How would you feel about having a microchip implanted in your hand to make things more convenient at work?
In Sweden, some workers are actually volunteering to do just that, electing to have a chip the size of a grain of rice implanted in their bodies to help them unlock doors, operate printers, open storage lockers and even buy smoothies with the wave of their hand, according to an Associated Press report. Epicenter, a digital hub in Stockholm that houses more than 300 start-ups and innovation labs for larger companies, has made the implanted chip available to its workers and to member organizations in recent years. It's a biohacking experiment in simplicity that's been embraced by some early adopters associated with the center but represents a technological frontier sure to make others shudder.
But while it may sound like the dawning of an era of a cyborg workforce, management consultants say they're hearing little interest in the concept so far, and those leading the experiment in Sweden say it's an entirely voluntary exercise intended simply as a technological test for convenience. “It's very early to try to depict where this is going,” Patrick Mesterton, co-founder and chief executive of Epicenter, said in an interview with The Washington Post. “We're just doing this because it’s interesting. We want to play around with technology.”
The promise behind the implant being offered at Epicenter is efficiency. People who get “chipped” — the same technology used to track pets or deliveries — can replace key cards, employee badges and credit cards for certain functions at the facility with technology that can't be lost or left behind.
Every once in a while, Epicenter, with the help of its “chief disruption officer,” who is one of the founders of BioNyfiken, the Swedish Association of Biohackers, organizes a “chip and beer” or “chip and wine” event after work. They bring in an outside firm to offer the procedure, which costs about $150, is voluntary and involves plenty of paperwork, Mesterton said. “Then they can ask us if they want to activate the chip on the services in the building.”

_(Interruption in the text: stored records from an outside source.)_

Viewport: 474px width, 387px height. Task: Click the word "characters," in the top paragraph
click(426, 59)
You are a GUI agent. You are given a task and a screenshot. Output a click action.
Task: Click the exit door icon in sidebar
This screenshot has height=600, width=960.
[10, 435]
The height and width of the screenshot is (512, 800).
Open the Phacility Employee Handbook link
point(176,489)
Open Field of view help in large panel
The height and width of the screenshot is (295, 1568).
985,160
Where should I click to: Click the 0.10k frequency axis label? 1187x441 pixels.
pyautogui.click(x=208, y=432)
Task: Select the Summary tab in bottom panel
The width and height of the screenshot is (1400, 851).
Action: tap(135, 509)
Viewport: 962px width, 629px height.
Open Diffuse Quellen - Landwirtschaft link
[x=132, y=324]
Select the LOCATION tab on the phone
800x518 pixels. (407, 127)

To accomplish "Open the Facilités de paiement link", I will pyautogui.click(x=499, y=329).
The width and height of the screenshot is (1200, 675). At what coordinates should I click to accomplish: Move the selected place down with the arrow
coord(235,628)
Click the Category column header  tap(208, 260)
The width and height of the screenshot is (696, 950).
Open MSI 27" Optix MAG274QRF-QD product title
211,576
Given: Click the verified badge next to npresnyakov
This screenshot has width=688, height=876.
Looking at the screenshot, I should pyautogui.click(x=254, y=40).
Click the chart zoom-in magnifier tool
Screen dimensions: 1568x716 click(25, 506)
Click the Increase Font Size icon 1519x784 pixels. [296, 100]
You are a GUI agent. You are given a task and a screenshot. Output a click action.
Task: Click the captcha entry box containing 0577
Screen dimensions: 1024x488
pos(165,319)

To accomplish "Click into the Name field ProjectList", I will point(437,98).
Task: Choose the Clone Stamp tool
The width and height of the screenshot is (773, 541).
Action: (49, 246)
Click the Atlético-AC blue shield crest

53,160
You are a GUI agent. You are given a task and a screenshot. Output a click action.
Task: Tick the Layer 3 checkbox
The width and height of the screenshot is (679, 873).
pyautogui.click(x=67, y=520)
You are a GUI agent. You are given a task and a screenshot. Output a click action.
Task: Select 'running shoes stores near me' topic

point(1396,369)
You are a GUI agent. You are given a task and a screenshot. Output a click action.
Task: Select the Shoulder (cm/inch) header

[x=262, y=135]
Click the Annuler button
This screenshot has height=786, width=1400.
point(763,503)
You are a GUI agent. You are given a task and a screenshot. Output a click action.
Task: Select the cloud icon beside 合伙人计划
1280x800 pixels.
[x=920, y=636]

Mesterton said about 75 of the 2,000 people who work for the organizations housed at Epicenter had elected to have the chip implanted, including six of his 12 employees. Another 75 people who have no direct affiliation with Epicenter, but have attended open events at the facility, have chosen to be chipped out of their own interest. (A chain of gyms in Sweden, Mesterton said, offers access through embedded chips.)
The technology does not allow for any kind of monitoring, he said. It “doesn't even carry that ability. It's exactly the same as if you would use a single key card,” he said. Known as a “passive chip,” it has no built-in power supply and can't send signals about its position. “If a person is worried about being traced, your mobile phone or Internet search history poses a bigger threat than the RFID chip we use ever would do,” Mesterton said in an email.
Ethical or privacy issues, however, could become a concern if the chips do more in the future and organizations embrace the technology. As Ben Libberton, a microbiologist at Stockholm's Karolinska Institute, told the Associated Press, “conceptually, you could get data about your health, you could get data about your whereabouts, how often you're working, how long you're working, if you're taking toilet breaks and things like that.”
That's one reason management consultants say such chips are unlikely to show up in American workplaces anytime soon. Michael Chui, a partner with the McKinsey Global Institute who leads its research on the impact of long-term technology trends, said that while there is “a broad awareness for the technical ability for this to happen,” right now there is “zero interest in actually doing it.”
For one, the business case isn't very high, with “smart badges” and biometric scanners able to do much of the same work. Then, he said, “there is a general creep factor about it.”
Josh Bersin, who leads a unit at Deloitte that does human resources research, says that while wearable devices have become more common, particularly among manufacturing employees or drivers, big employers are still wary of such technology. “For lots of big companies, just the idea of a smart badge is scary enough,” he said. Suggesting that employees put something inside their bodies — “that's a big leap. I can leave my smart badge or my phone at home.” He hasn't had clients suggest it.
More likely, he said, is that companies will make more use out of sensor technology that can be embedded inside workers' badges. Such devices can track location data, listen in on the emotion of employees' voices and suggest, say, the most effective places for retail clerks to stand to improve sales. One company, Bersin said, used high-tech badges to find that employees with a positive attitude also tended to have more physical mobility during the day, a finding they used to redesign work practices, shorten meetings and even move others outside.
Others think it's possible the technology could be tried in the United States within a few years, at least as the next iteration of biometric scanners that log people in and out of work sites. C.R. Wright, a partner with the employment law firm Fisher Phillips in Atlanta, said technology such as fingerprint or hand scans have become more popular as a way to avoid forgotten badges, prevent workers from “buddy punching” the clock, and secure particularly sensitive or secretive facilities.
“We already have biometric tags and packaging. It's jumping to the human application,” he said. Though any kind of embedded microchip is likely to bring pushback from workers, “within the next five years, I would think it will be tried here.”